● INSTRUCTIONS
1) Reproduce the stretch of the account of Saenz's crimes from "Detectives found a" through "about Saenz's crimes.", word for word.
2) Name every person the account of Saenz's crimes identifies by name, leaving out aliases.
3) Pick up the account of Saenz's crimes after its last sentence and write what comes next.

● SUPPLIED TEXT

Start of Block

Detectives found a pile of .357 Magnum shells on a dresser and a note from Saenz: "the guys who drove me hear [sic] have nothing to do with this." Saenz also wrote a message scrawled in pencil on the living room wall, in which he asked his grandmother to take care of his child and that he loved her. Hernandez has been speculated to have been murdered because she knew about Saenz's crimes.

Shortly after, Juan Pena was arrested for the Clarence Street murders after a tipster placed him at the scene with Saenz. Pena, who was 14 years old at the time, was later convicted of two murders, despite the fact he was not the shooter. Possibly because of his fatal illness, he unexpectedly gave a detailed confession of the murders to authorities. He died of childhood leukemia at the California Youth Authority in 2001.

In 1998, Saenz was charged with three counts of murder, one count of kidnapping and one count of rape, and a warrant was secured for his arrest. Los Angeles City Council has offered a reward of $75,000, for information leading to the capture and conviction of person(s) responsible for those crimes. Despite the arrest warrant and reward, there were no other suspects or conclusive leads of Saenz's whereabouts until a decade later.

=== 2008: Murder of Oscar Torres ===
In August 2008, two members of the Lott Stoner gang were stopped by a Missouri state trooper while driving a rental vehicle. A search turned up $610,000 in cash in a hidden compartment, wrapped and marked with the name "Toro," which is now alleged to be one of Saenz’s aliases. The money was confiscated by the police. One of the gang members was a 38-year-old drug trafficker Oscar Torres, a friend of Saenz.

On October 5, 2008, Anthony Limon had agreed as a favor to Torres to drive four men in his Hummer limousine that night, picking up the first three and taking them to the Elephant Bar restaurant in suburban Lakewood, where they picked up Saenz. Later, he ordered Limon to drive to Montebello, then at 5 a.m. ordered him to drive to the limo owner's home in Whittier. Saenz was filmed on a home surveillance system arriving at Torres' house, chasing him out of his front door and then shooting Torres four times in the head, possibly due to lost money. The DVD disc that had captured the shooting was removed from the surveillance system. However, shortly after the investigation of the homicide, video of the murder was retrieved from the security equipment's hard drive, leading investigators to identify Saenz as the shooter.

End of Block

● EXTRACTED MATERIAL
Start of Block

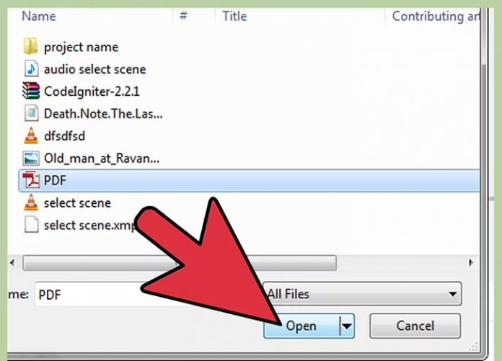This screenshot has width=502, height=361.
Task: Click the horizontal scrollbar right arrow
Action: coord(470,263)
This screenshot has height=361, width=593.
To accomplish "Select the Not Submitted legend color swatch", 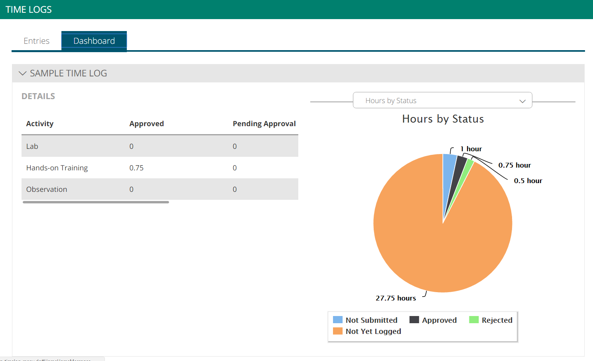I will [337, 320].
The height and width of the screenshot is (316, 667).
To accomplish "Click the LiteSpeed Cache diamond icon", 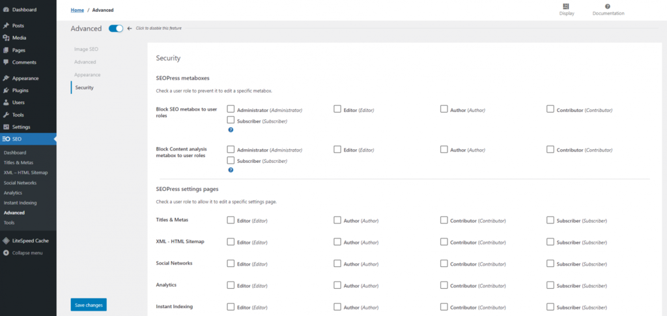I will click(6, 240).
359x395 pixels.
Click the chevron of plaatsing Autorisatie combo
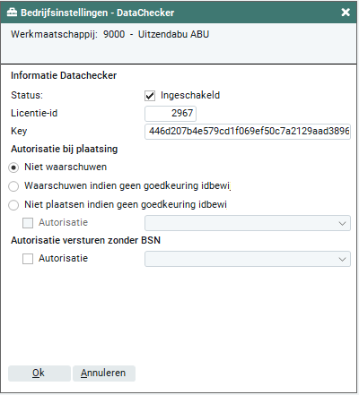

End of Block
Start of Block

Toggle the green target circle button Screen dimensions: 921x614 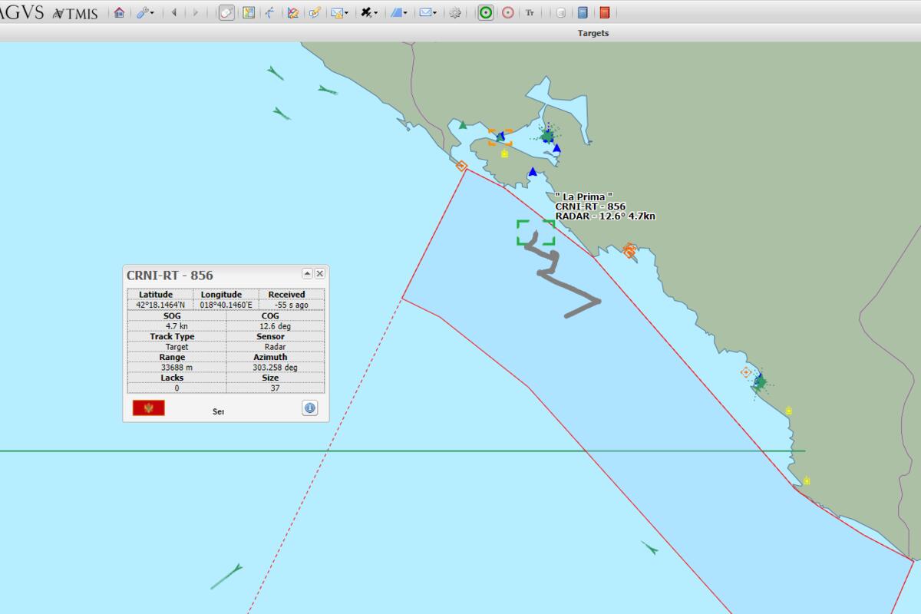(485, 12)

End of Block

● RESULTS OF THE TASKS
1)
Detectives found a pile of .357 Magnum shells on a dresser and a note from Saenz: "the guys who drove me hear [sic] have nothing to do with this." Saenz also wrote a message scrawled in pencil on the living room wall, in which he asked his grandmother to take care of his child and that he loved her. Hernandez has been speculated to have been murdered because she knew about Saenz's crimes.

2)
Saenz
Hernandez
Juan Pena
Oscar Torres
Anthony Limon

3)
Inside the home where Torres was murdered, detectives found Limon, who had been shot in the back, but survived. Forty handguns and assault rifles, and a short rifle were found inside Torres' home. A month later, Saenz's cousin Johnny Prado was arrested for murder and attempted murder, and was sentenced to imprisonment for 26 years in November 2009.

== Investigation ==
Additionally, Saenz is a suspect in a homicide that happened in early 1997. Although there are rumors linking Jose Saenz to a kidnapping of a woman in Los Angeles and to the death of drug trafficker Bogart Bello for a failed drug deal in 2008, he has never been charged for those crimes.

Saenz was added to the list of FBI Ten Most Wanted Fugitives on October 19, 2009, replacing another Los Angeles gang member Emigdio Preciado, Jr. During the time that he was a fugitive, he was believed to have been living in Mexico, possibly working as an enforcer for a drug cartel and traveling across the Mexico – United States border using numerous aliases as well as legitimate identity documents obtained fraudulently. Saenz had been considered armed and extremely dangerous, and had "vowed to kill police officers if they try to arrest him" in 1998. FBI had offered a reward of up to $100,000 for information leading to his capture.

== Arrest ==
On November 22, 2012 he was found and arrested in Guadalajara, Mexico by the Federal Police while working for a Mexican drug cartel. After his arrest, Mexico extradited him to the United States.

Saenz managed to elude authorities for over 14 years. Investigators revealed that after initially fleeing to Mexico, he continued to stay on the move, using as many as twenty aliases and moving throughout Mexico, Central America, the United States, and Canada. Upon being deported, Saenz bragged about his time on the run and claimed to authorities that he had attended Los Angeles Lakers basketball games while on the run.